Arnheim also criticizes photography for lacking visual dynamic and carrying disorganized natural accident because it is from "outside in." Photography can not truly express a person's essence because the photographer intervenes and manipulates the media. Actually, artificial procedures in photography such as switching angles and retouching might contribute to a valid likeness. Furthermore, psychologists generally agree that one's personality is situational rather than stable. It is doubtful that we can find one "right" representation of anyone's personality. On one occasion perhaps a snapshot of a natural accident shows an expressive gesture of a person vividly, but at another time a picture taken in a studio setup may manifest his/her essence clearly. Sometimes a painter can reveal the very nature of a person in a particular situation, but a photographer might handle this job better under another circumstances.

Photos are enticements to reverie, wrote Susan Sontag. They are like a woodfire in a room. They have a surface heat but there is something beyond them, something we intuit, some inexhaustible invitation to deduction, speculation and fantasy. "The very muteness of what is, hypothetically, comprehensible in photographs," writes Sontag, "is what constitutes their attraction and provocativeness." Reality is interminably rich, its vertiginous treasure can not be exhausted by photographs, by language, by a life.

Writing is, of course, also problematic. As James Agee pointed out in an interview published in the Partisan Review in 1939, writing "draws in to the point of a pin and it spreads out flat like a qoit. some of the time you are writing for all men wo are your equals and your superiors, and some of the time for all the deceived and captured, and some of the time for nobody. Some of the time you are trying to communicate(not necessarily to please)."

Several years ago, just after retiring from my professional work as a teacher, I organized some of my photos into the context of my Journal. I wrote the introduction which follows to my collection of photographs:

INTRODUCTION TO THIS PHOTOGRAPH ALBUM

Preamble:

In July 1971 my first wife, Judy, and I moved to Australia from Canada. The photographs from the period before this move belong in other places, mainly in my Journal Volume 1.1, although some can be found in my first volume of poetry, entitled, Warm-Up: The Tomb’s Chambers. The photographs in these two volumes come from the period 1908 to 1971, before the international pioneer experience that my book Pioneering Over Four Epochs attempts to describe.

The photographs found here, part of Section VIII of this larger work Pioneering Over Four Epochs, in what is in some ways the second chapter of my life, were arranged by my second wife, Chris. They are a rearrangement of an initial organization of photos I put together in the early 1990s. They are also a companion piece to: (i) an additional collection of photographs in my study, under volume numbers: 5, 7.1, 8, 8.1, 9.1, 10 and Mother(1/2); and (ii) the four volumes of my Journal, Volumes 1.2, 2, 3 and 4.

The work, the writing, on the volumes of my journal is incomplete. I hope to continue the work on them, in what might be called ‘a retrospective autobiography’, gradually during the years of my retirement. This ‘retrospective journal', is an extension, in some ways, of an initial narrative I wrote in the late 1980s and redrafted to completion in 1993, entitled, Pioneering Over Three Epochs. This journal is also an extension, a companion piece, to my poetry, now in forty volumes, which I began writing in 1980.

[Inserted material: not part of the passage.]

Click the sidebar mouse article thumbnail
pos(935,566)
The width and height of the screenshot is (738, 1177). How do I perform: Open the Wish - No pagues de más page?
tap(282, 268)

I hope, during the years of my retirement ahead, to provide some comment and analysis of these photographs but, for now, I simply want to write this introduction, this ‘general perspective’ on just where these photographs fit into the overall collection of my autobiographical material. Inevitably, were my wife to write this introduction, she would place these photos in a different context. For we are all different; we lead different lives, even--and perhaps especially--within any one family.

This introduction is a ‘first start’ to what may become a fuller and more comprehensive statement, as the years go on and as I see my life differently, as we all do from our earliest years to our final hours. As I gather together my thoughts for an autobiography, I continue to ponder just exactly what, if any, photos I will include. If the reader finds in the final text of this work no pictures to embellish the narrative, the the ideas of Susan Sontag, especially her ideas on photography, will tell why.

Reality is the given-the donnee-of photography. The pictures set the limit on what and how much the photographer can transform into a personal creation. Baudelaire once said of photography that its "major negative psychic effect was its encouragement of narcissism, the most regressive and involuted of psychic tendencies." That is probably true, too, of autobiography. Hopefully, though, these tendencies can be dealt with by this practitioner to his own satisfaction and the satisfaction of his readers.

I am aware how much pleasure most people get from photographs. People often seem drawn to the photos in a book before they read the book and, often, instead of reading the book. Perhaps this is because, as Harold Bloom remarked, "reading is a solitary transport which we desperately try to communicate to others. But we can't do it." If this book ever gets published, then, some photos may be included. And, if they are not included, then readers will have some understanding of my attitude to these pictures of life.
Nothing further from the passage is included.